Exercise brief => All lines from the one containing "You are a computer-use agent. Viewport: 1288px" to the end of the listing below are to be reproduced exactly, and no others.

Recorded data =>
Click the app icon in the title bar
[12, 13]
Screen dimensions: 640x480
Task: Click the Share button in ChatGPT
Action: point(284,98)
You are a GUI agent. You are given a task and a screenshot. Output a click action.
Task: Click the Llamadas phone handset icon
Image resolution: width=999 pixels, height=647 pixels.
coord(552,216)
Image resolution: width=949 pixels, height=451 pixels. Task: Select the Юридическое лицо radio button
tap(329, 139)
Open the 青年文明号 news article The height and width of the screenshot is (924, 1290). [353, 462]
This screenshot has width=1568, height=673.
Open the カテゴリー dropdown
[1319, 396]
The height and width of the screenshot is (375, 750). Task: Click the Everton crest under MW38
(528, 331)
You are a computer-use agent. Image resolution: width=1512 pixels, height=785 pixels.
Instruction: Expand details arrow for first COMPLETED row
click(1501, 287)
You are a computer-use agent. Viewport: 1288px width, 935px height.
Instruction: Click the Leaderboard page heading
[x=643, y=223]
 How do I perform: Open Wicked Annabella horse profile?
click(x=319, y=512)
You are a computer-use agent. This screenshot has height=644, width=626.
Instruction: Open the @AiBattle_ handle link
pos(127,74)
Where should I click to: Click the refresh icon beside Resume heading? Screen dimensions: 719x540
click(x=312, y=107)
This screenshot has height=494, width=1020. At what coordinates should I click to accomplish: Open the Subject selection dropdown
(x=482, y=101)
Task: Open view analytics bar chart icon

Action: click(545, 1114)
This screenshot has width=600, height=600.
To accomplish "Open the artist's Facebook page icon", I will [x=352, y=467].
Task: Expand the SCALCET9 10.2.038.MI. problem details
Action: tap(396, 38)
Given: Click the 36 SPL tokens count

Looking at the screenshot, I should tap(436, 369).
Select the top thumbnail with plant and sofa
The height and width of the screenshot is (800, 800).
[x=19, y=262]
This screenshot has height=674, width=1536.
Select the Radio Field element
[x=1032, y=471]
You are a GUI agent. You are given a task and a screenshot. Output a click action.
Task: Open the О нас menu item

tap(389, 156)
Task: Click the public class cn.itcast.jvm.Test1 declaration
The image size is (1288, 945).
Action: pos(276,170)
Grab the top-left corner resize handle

Answer below =>
You are a computer-use agent. Viewport: 1288px width, 935px height.
Instruction: Click the Leaderboard page heading
[x=643, y=223]
 How do I perform: Open Wicked Annabella horse profile?
click(x=319, y=512)
You are a computer-use agent. This screenshot has height=644, width=626.
Instruction: Open the @AiBattle_ handle link
pos(127,74)
Where should I click to: Click the refresh icon beside Resume heading? Screen dimensions: 719x540
click(x=312, y=107)
This screenshot has height=494, width=1020. At what coordinates should I click to accomplish: Open the Subject selection dropdown
(x=482, y=101)
Task: Open view analytics bar chart icon

Action: click(545, 1114)
This screenshot has width=600, height=600.
To accomplish "Open the artist's Facebook page icon", I will [x=352, y=467].
Task: Expand the SCALCET9 10.2.038.MI. problem details
Action: tap(396, 38)
Given: Click the 36 SPL tokens count

Looking at the screenshot, I should tap(436, 369).
Select the top thumbnail with plant and sofa
The height and width of the screenshot is (800, 800).
[x=19, y=262]
This screenshot has height=674, width=1536.
Select the Radio Field element
[x=1032, y=471]
You are a GUI agent. You are given a task and a screenshot. Output a click action.
Task: Open the О нас menu item

tap(389, 156)
Task: Click the public class cn.itcast.jvm.Test1 declaration
The image size is (1288, 945).
Action: pos(276,170)
Grab the top-left corner resize handle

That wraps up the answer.